▶ _What is required_:
Each line of the data must be written out again verbatim; no image belongs in the copy.

Data records Block Start

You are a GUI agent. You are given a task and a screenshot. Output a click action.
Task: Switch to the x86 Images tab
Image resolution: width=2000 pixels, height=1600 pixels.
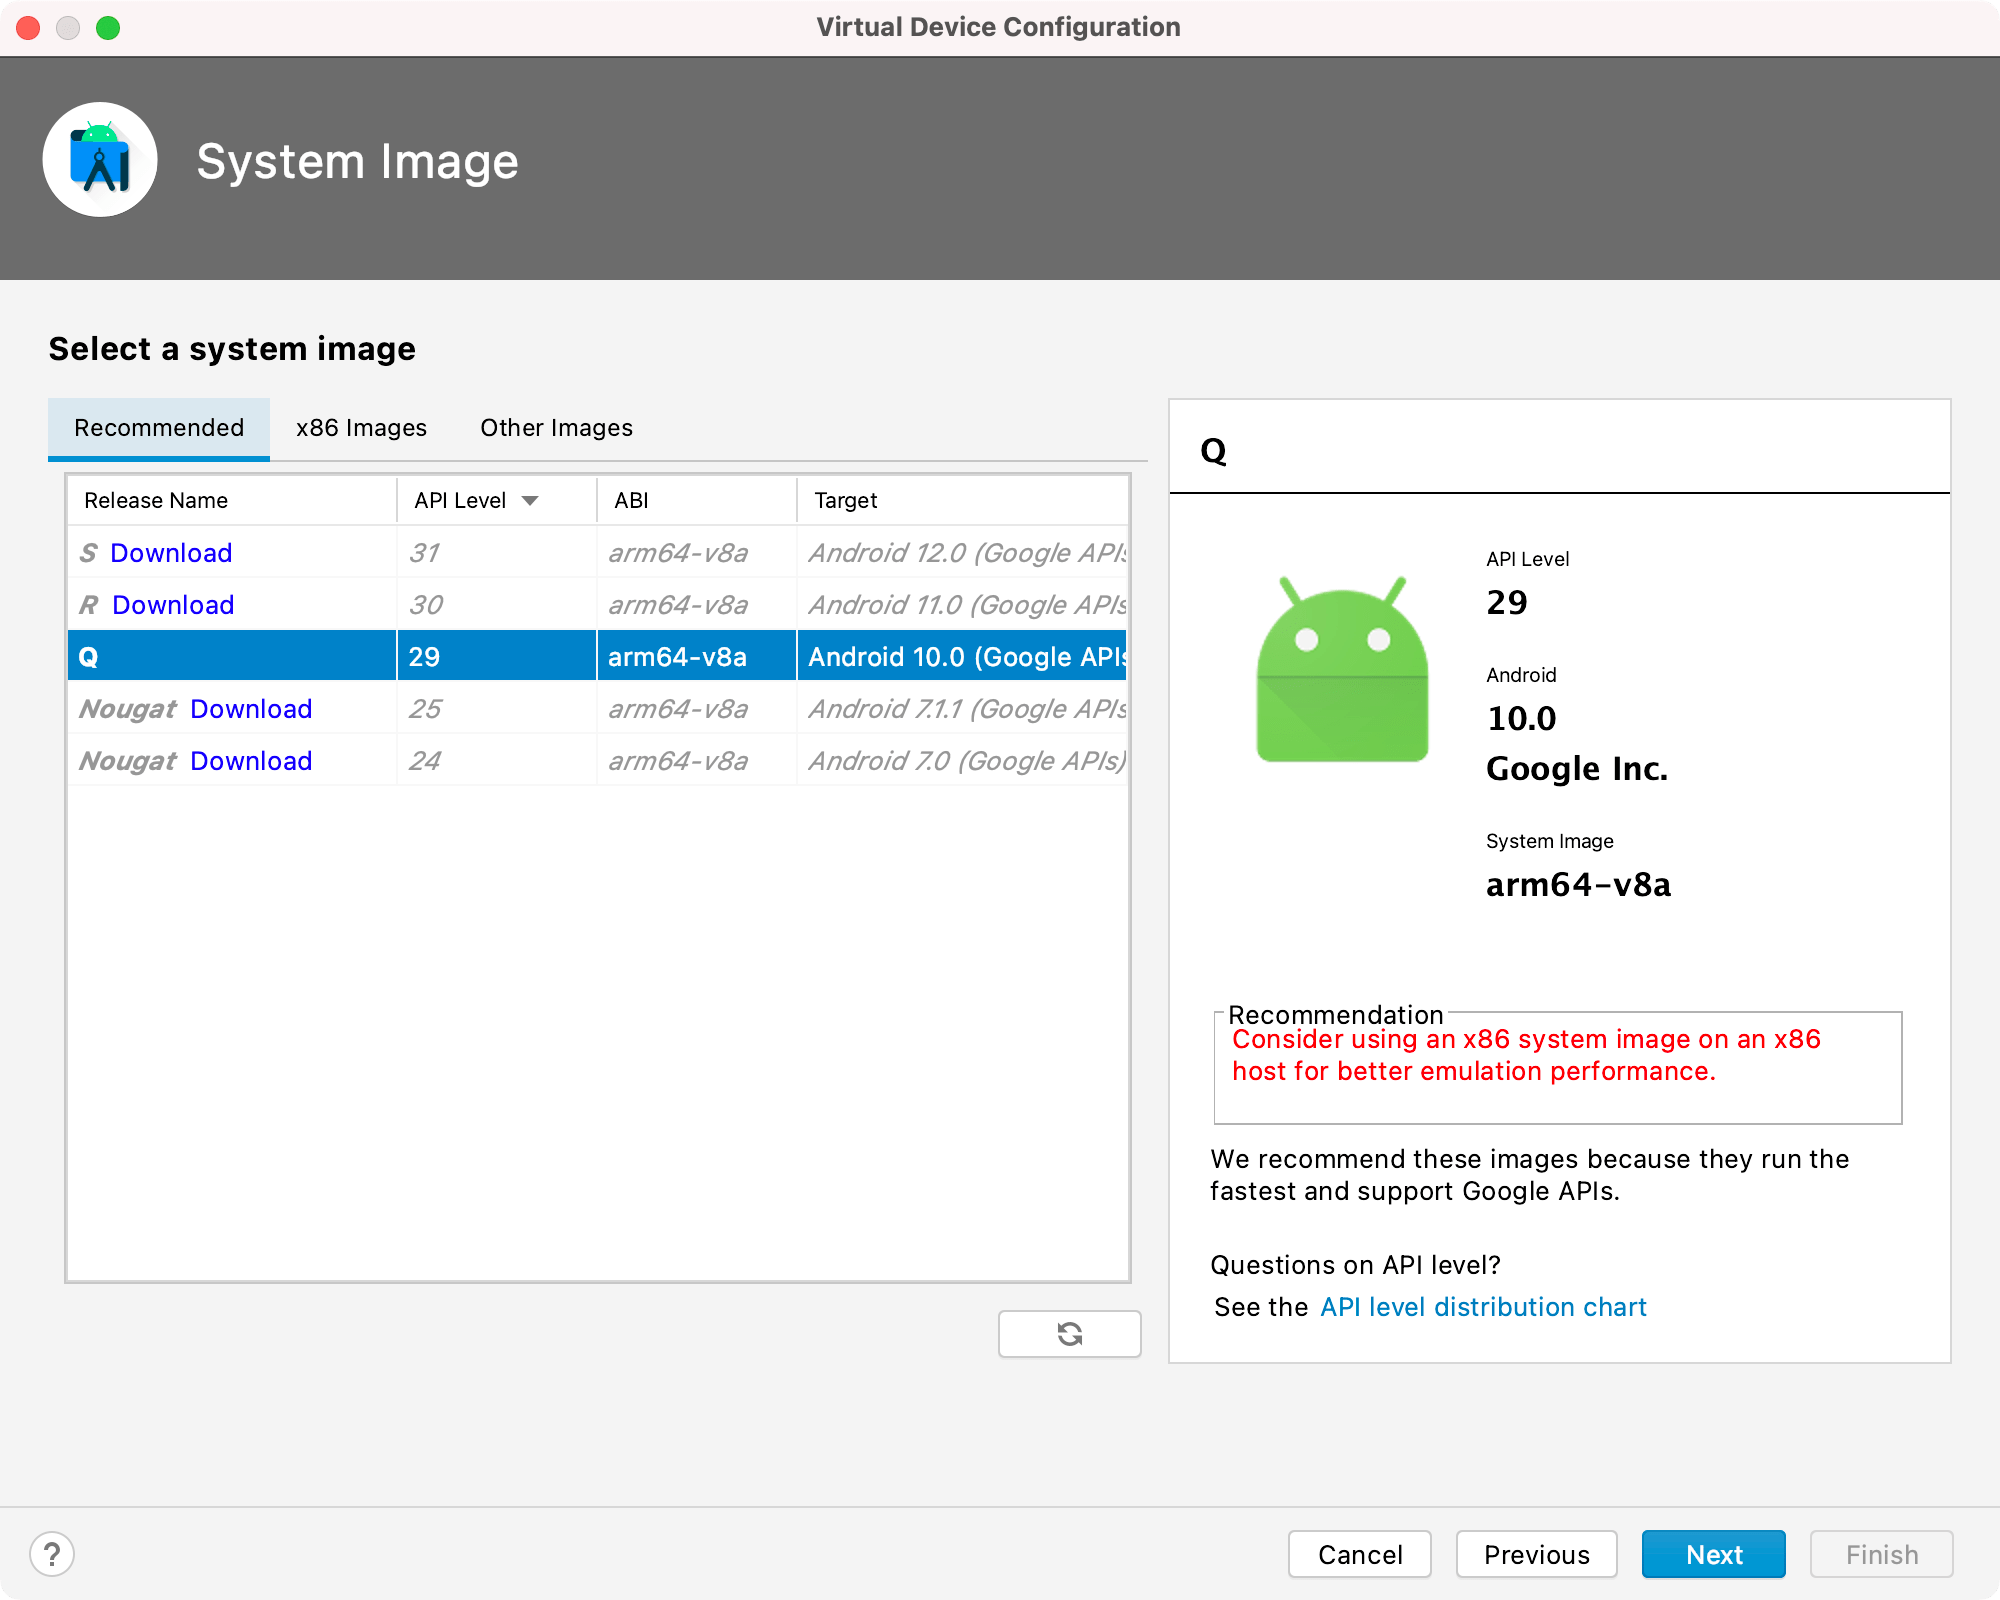[x=361, y=428]
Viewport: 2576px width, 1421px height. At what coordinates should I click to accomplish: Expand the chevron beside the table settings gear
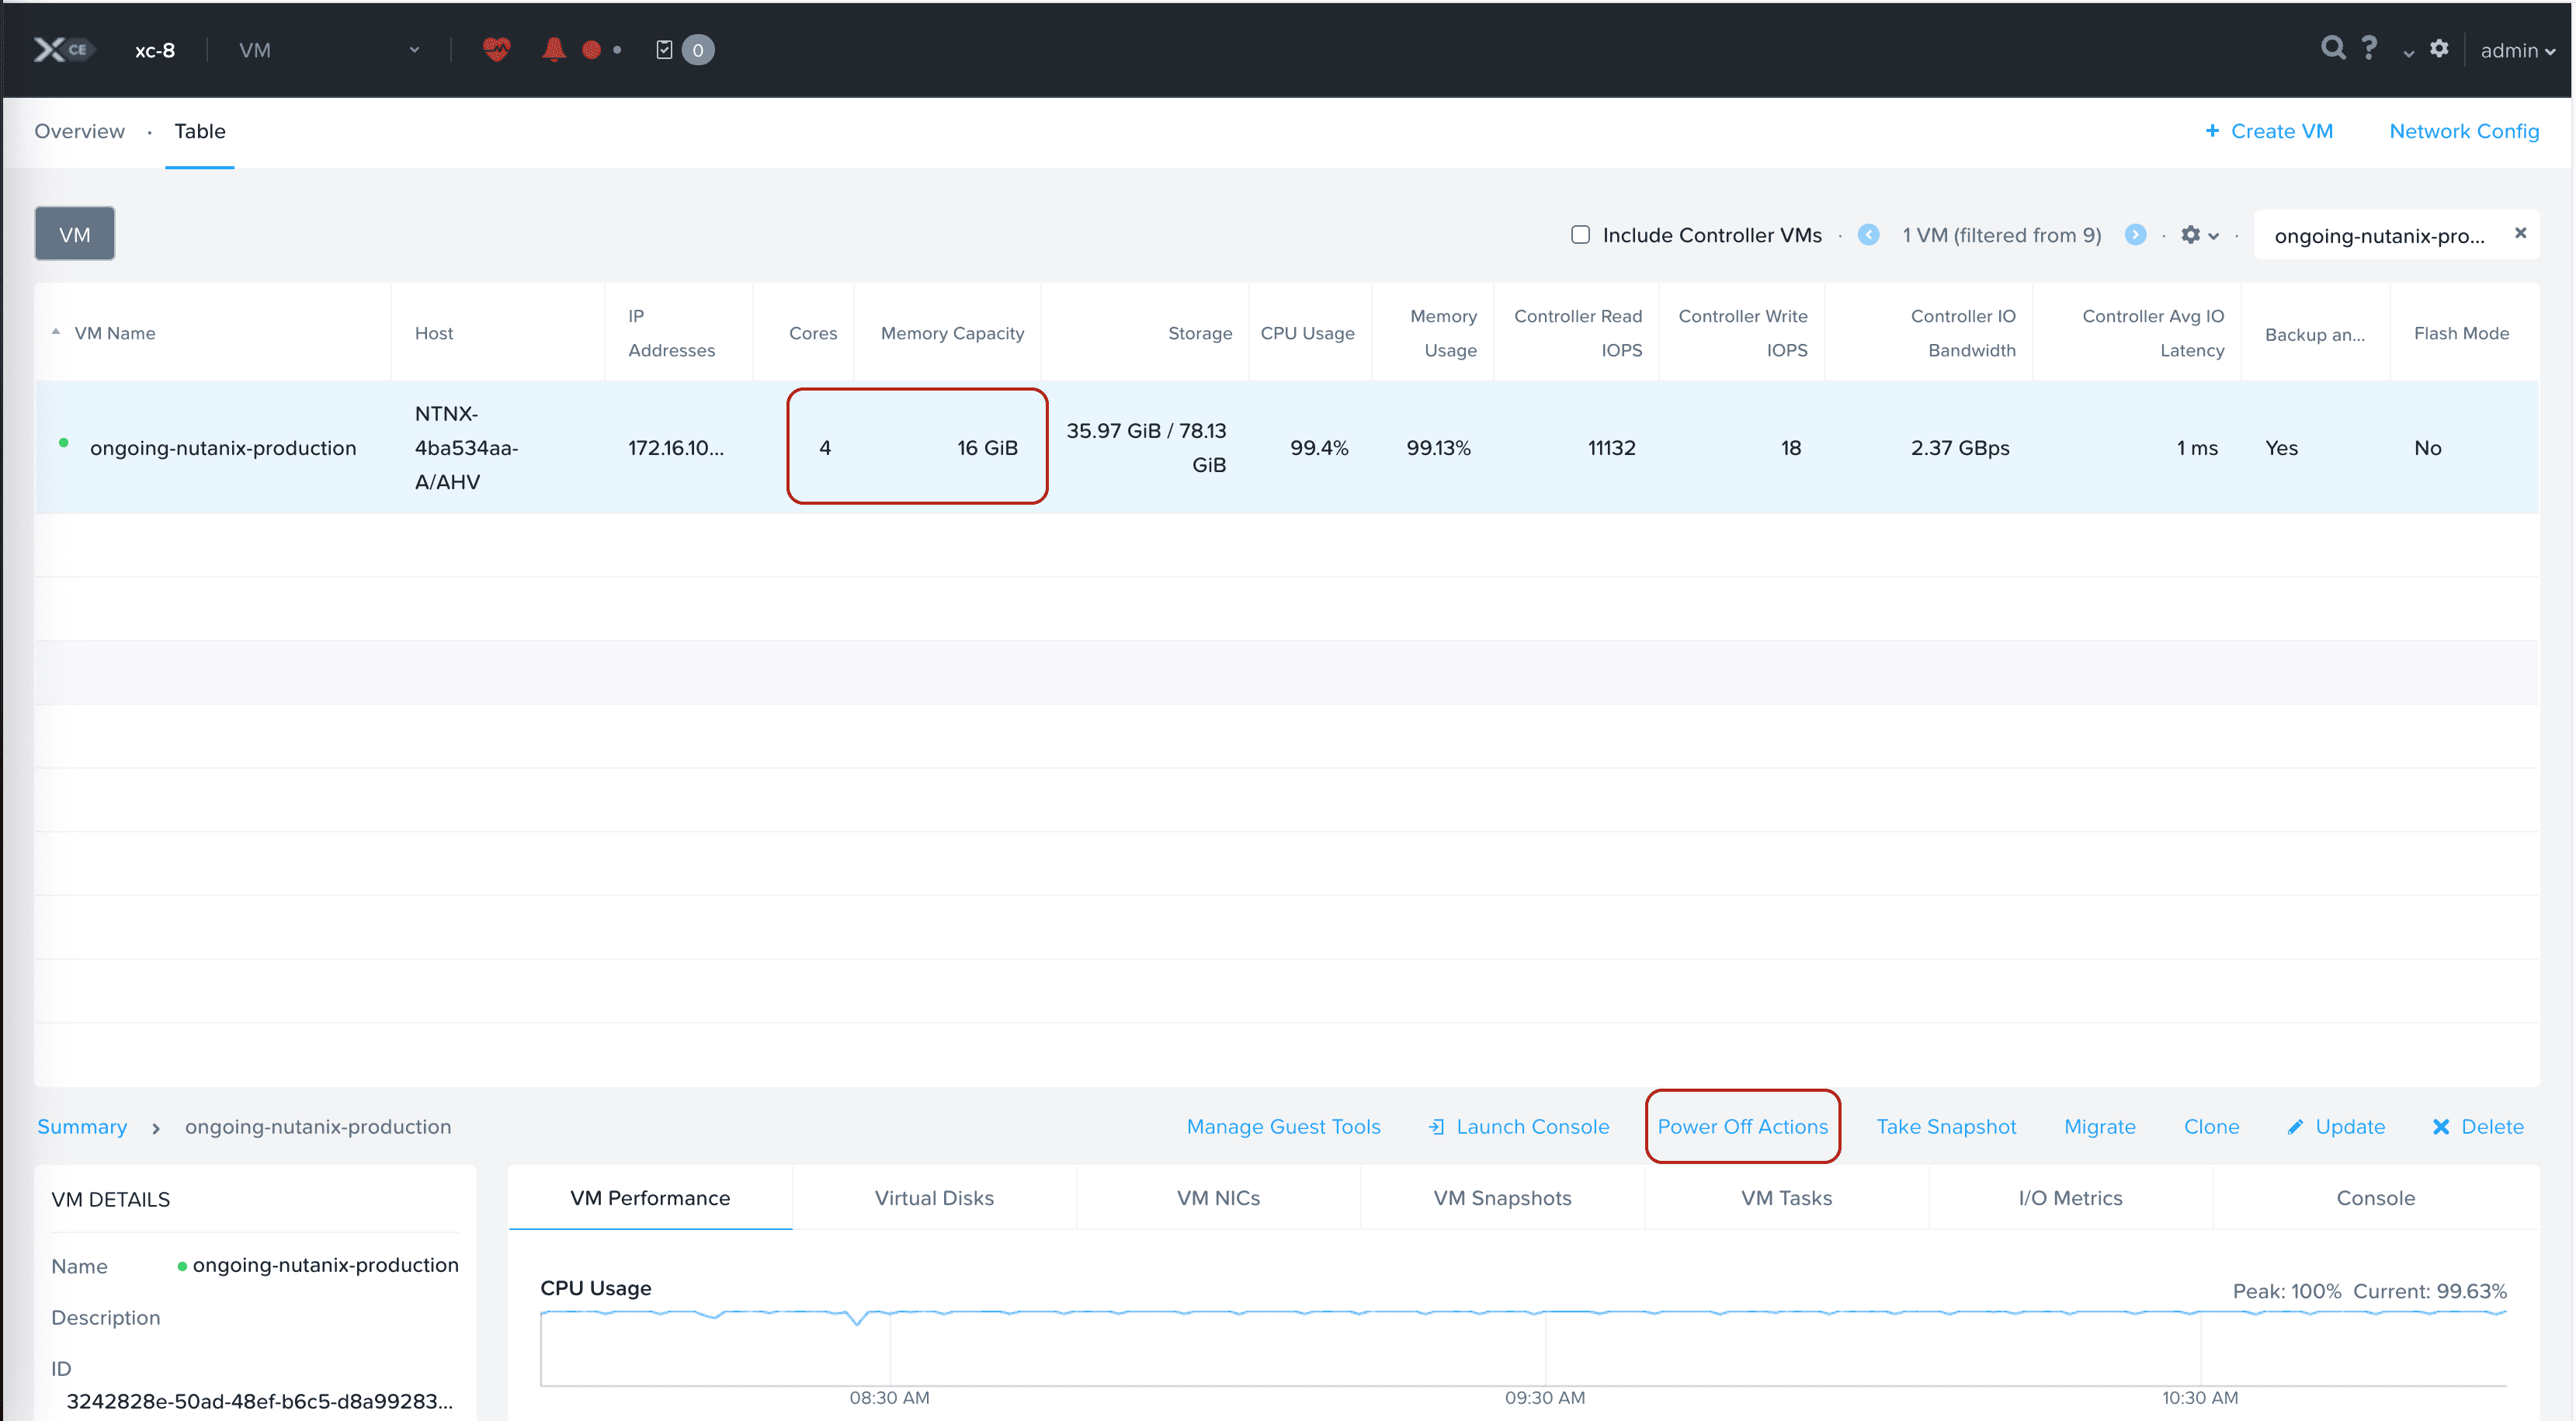coord(2211,235)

Data records Block End

▶ _Exercise answer_:
You are a GUI agent. You are given a task and a screenshot. Output a click action.
Task: Switch to the x86 Images tab
Image resolution: width=2000 pixels, height=1600 pixels.
[x=361, y=428]
Viewport: 2576px width, 1421px height. At what coordinates should I click to accomplish: Expand the chevron beside the table settings gear
coord(2211,235)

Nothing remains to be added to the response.